SHORT TASK
Copy the material word for word, from the line containing "Click the planet logo icon" through the end of the material, leaving out the pictures.

DATA SUPPLIED
==================================================

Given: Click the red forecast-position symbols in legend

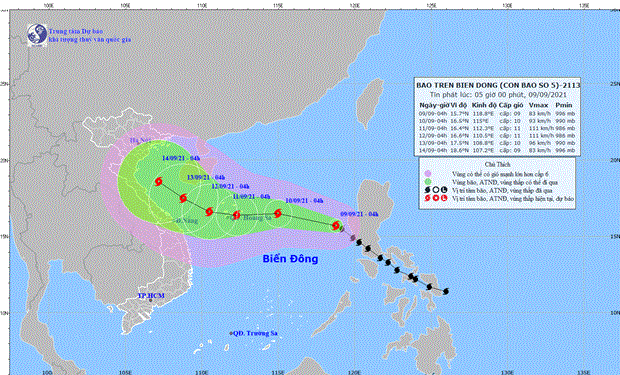Looking at the screenshot, I should coord(435,198).
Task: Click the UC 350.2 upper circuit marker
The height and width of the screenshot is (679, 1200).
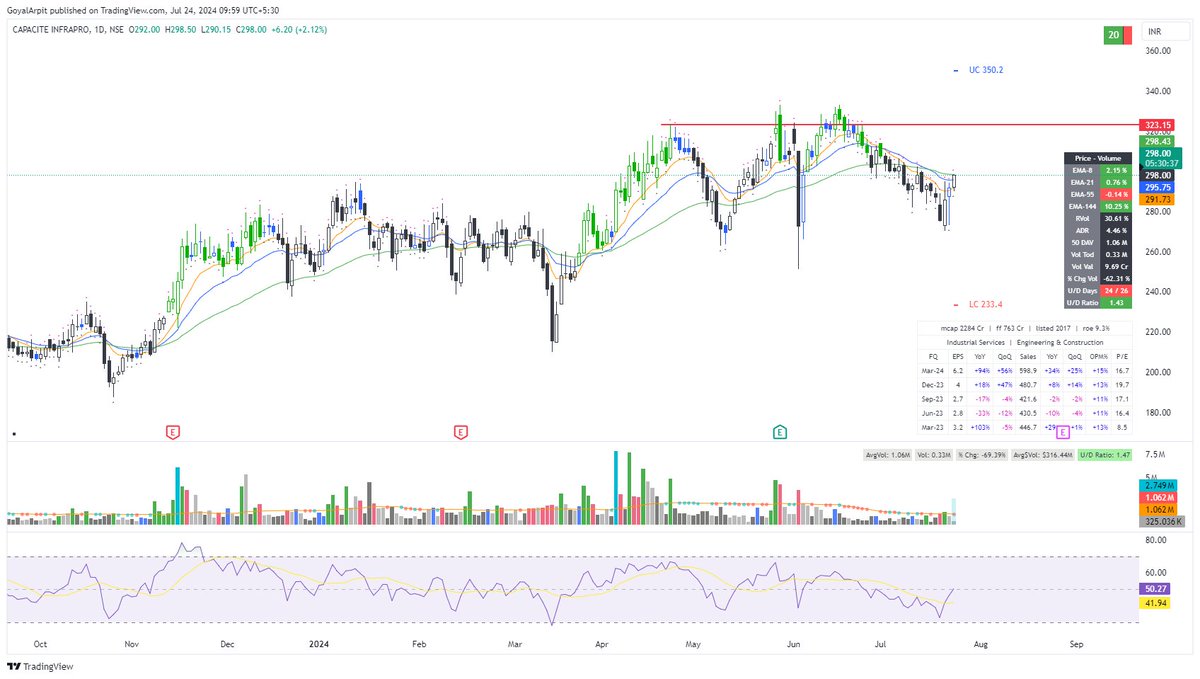Action: pyautogui.click(x=988, y=69)
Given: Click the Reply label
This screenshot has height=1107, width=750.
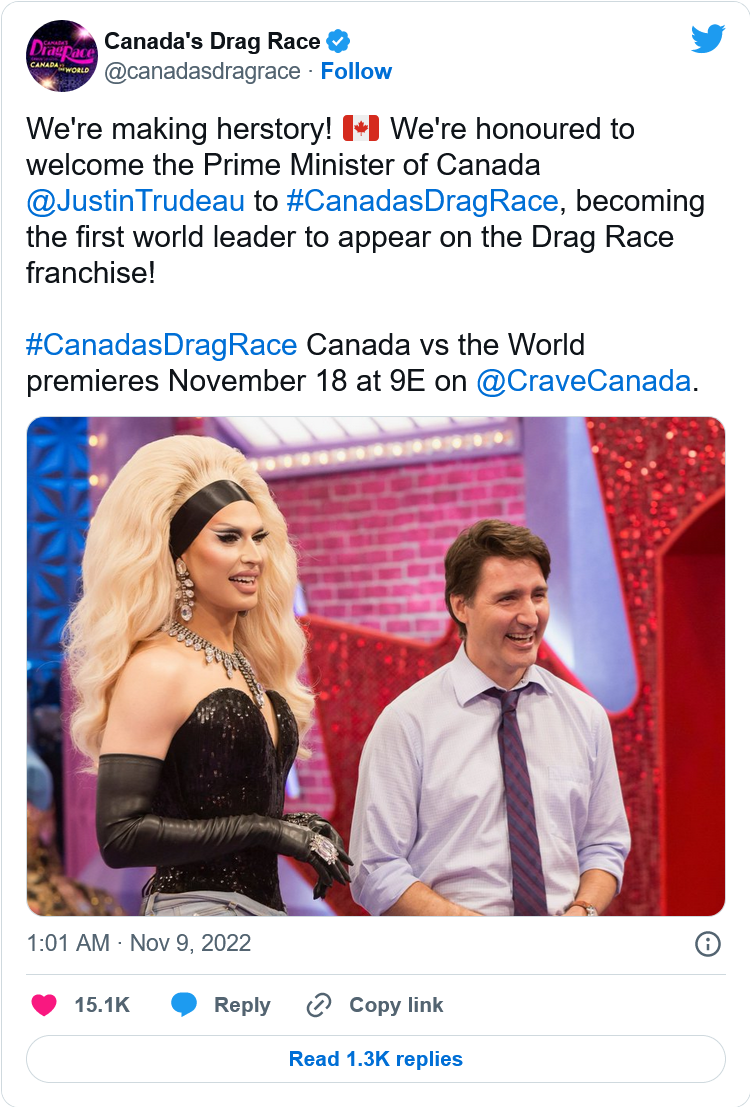Looking at the screenshot, I should point(242,1005).
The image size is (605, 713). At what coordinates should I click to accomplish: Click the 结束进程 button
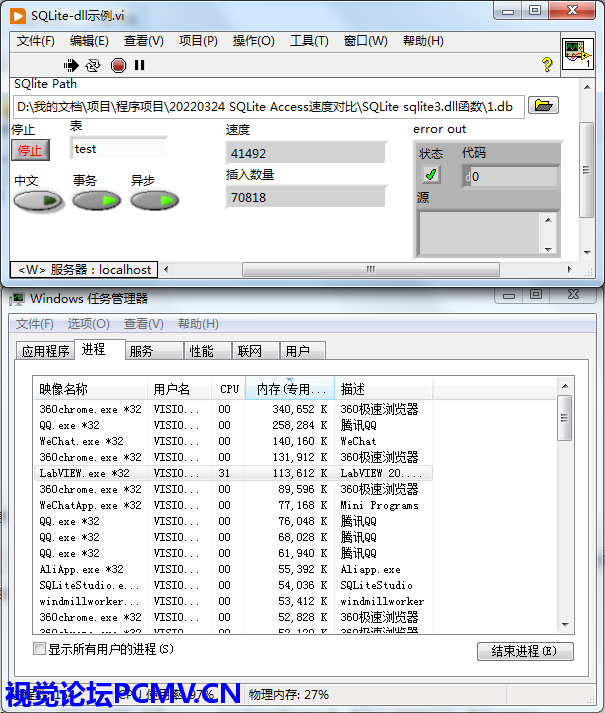click(525, 651)
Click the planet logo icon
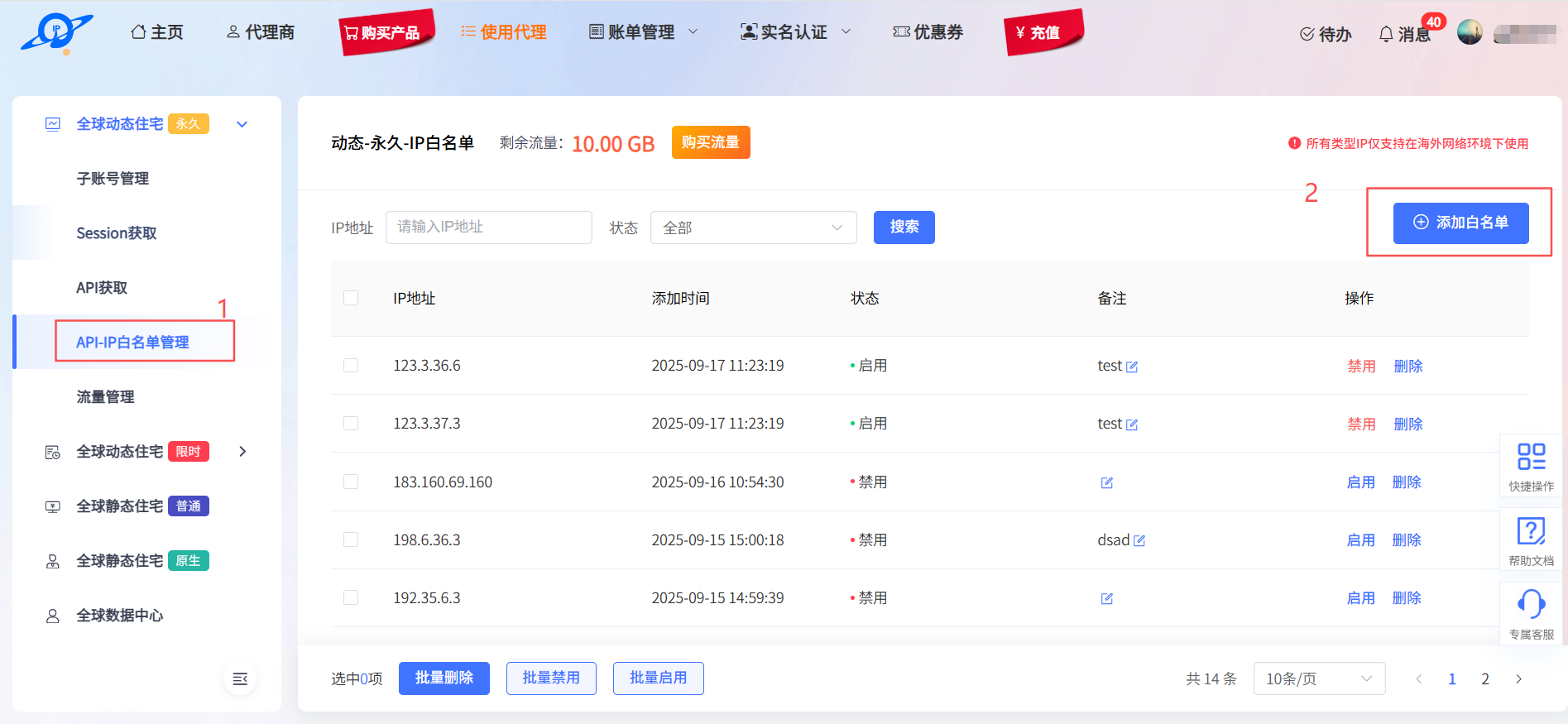Image resolution: width=1568 pixels, height=724 pixels. click(56, 33)
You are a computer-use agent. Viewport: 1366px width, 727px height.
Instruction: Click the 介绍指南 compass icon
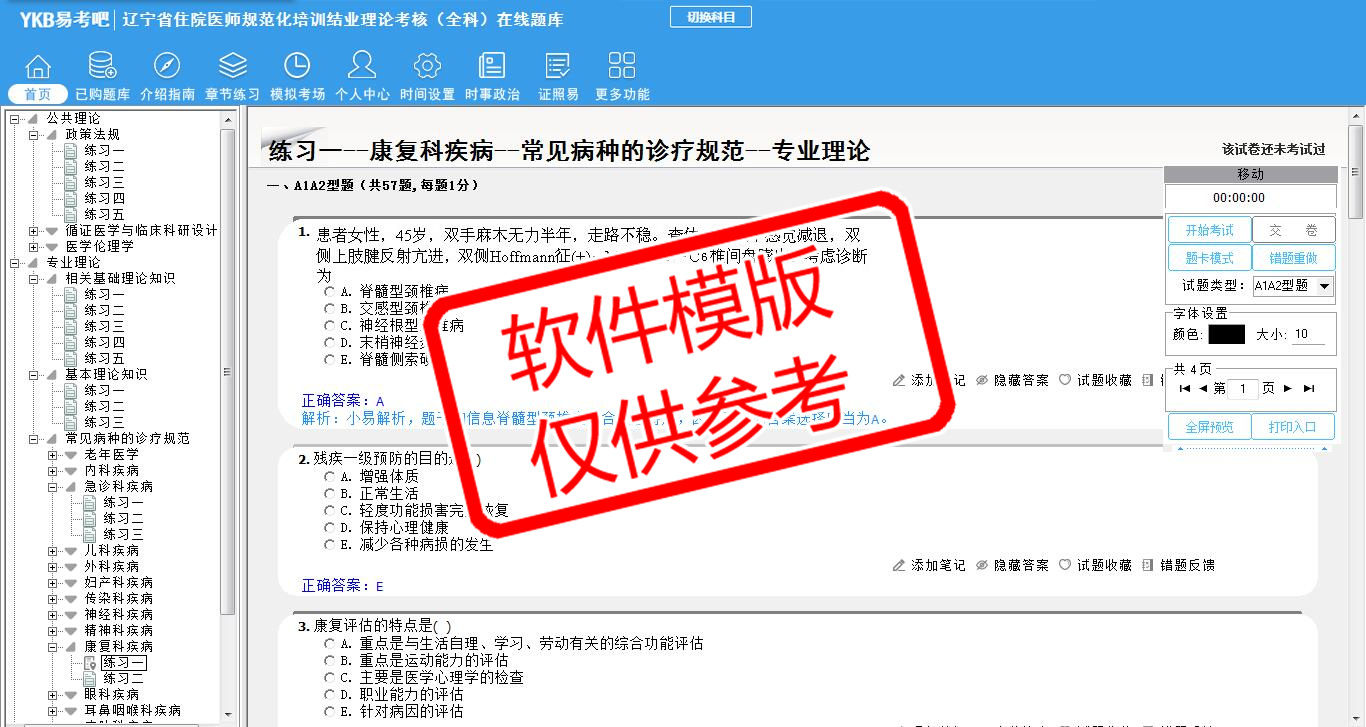coord(167,66)
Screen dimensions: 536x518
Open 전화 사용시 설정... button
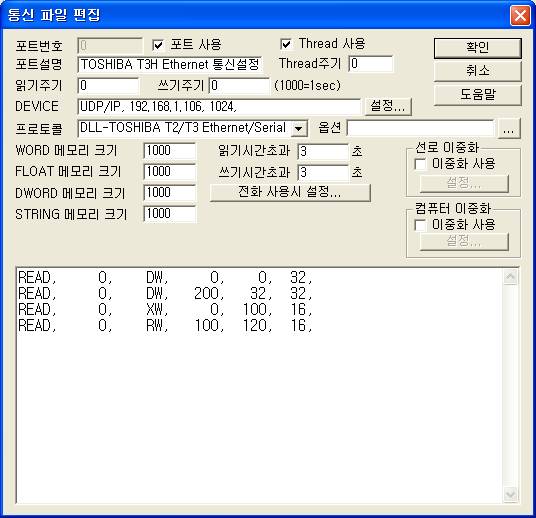point(290,192)
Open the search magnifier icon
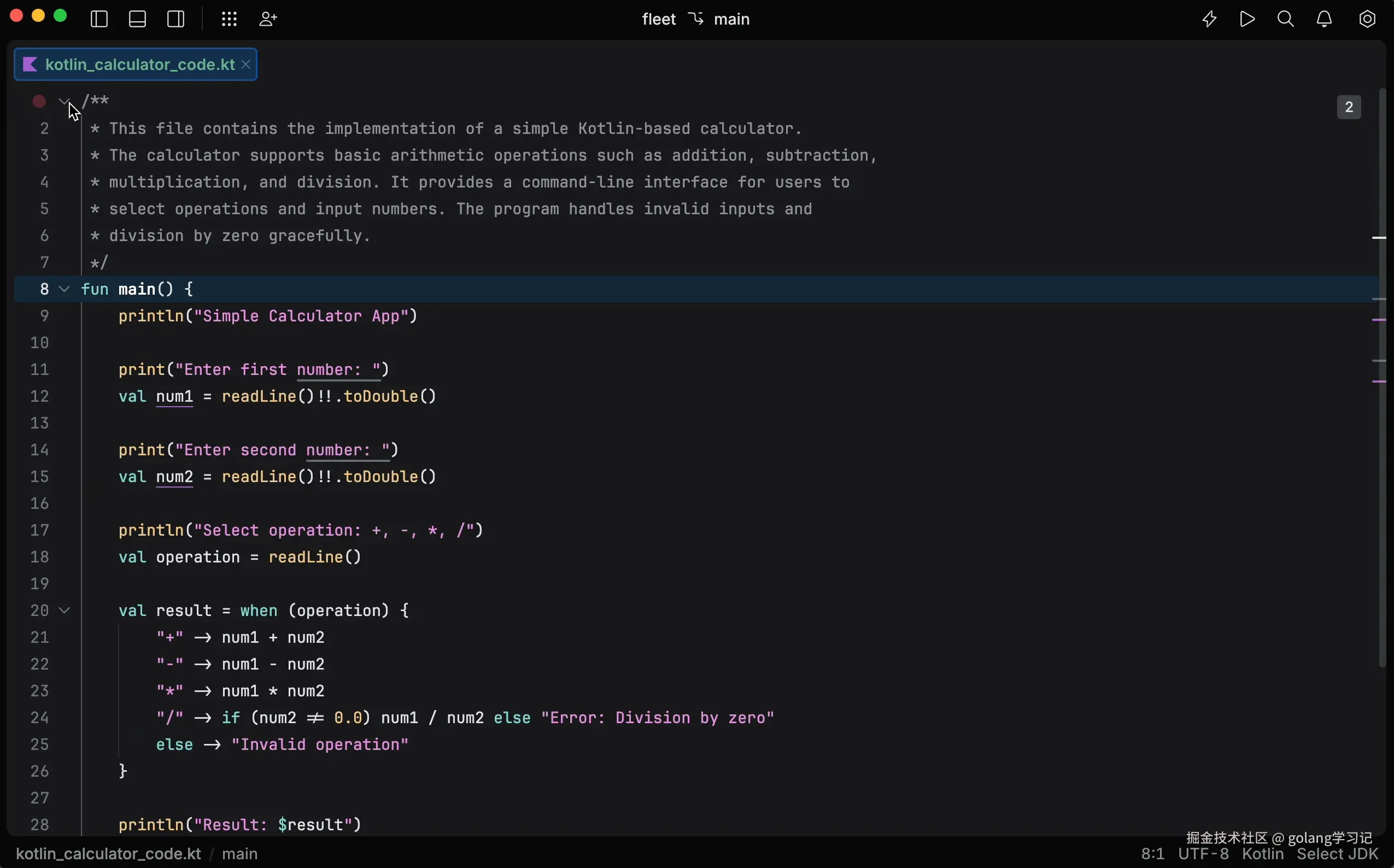This screenshot has width=1394, height=868. (x=1286, y=19)
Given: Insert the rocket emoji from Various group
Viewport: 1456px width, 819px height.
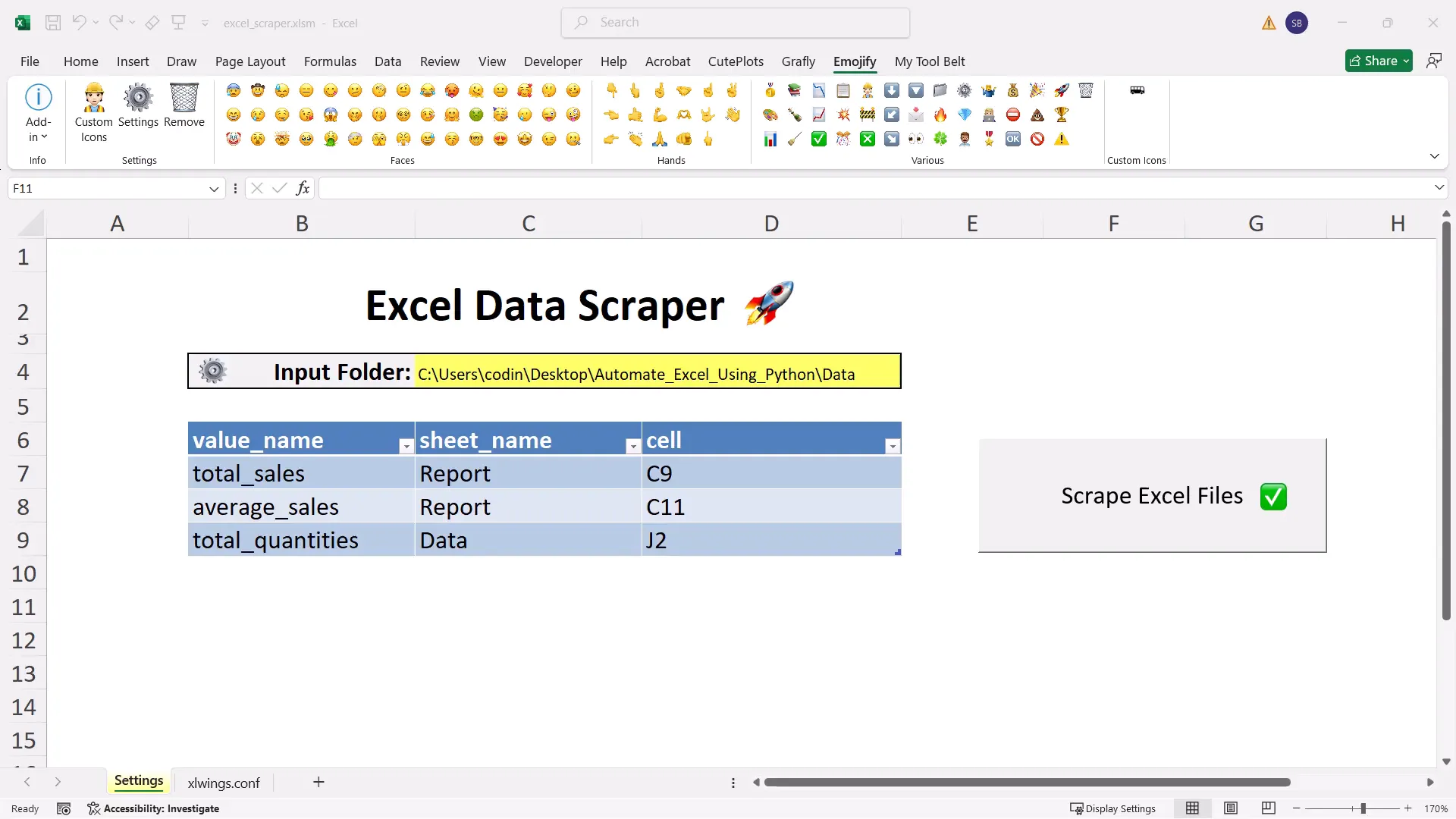Looking at the screenshot, I should pyautogui.click(x=1061, y=90).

==================================================

RESULT OF THE EXERCISE
Click the planet logo icon
Image resolution: width=1568 pixels, height=724 pixels. click(56, 33)
You are a computer-use agent. Viewport: 1366px width, 727px height.
Instruction: Click the 介绍指南 compass icon
coord(167,66)
Screen dimensions: 536x518
Open 전화 사용시 설정... button
point(290,192)
Open the search magnifier icon
This screenshot has width=1394, height=868. (x=1286, y=19)
Given: Insert the rocket emoji from Various group
Viewport: 1456px width, 819px height.
Looking at the screenshot, I should pyautogui.click(x=1061, y=90).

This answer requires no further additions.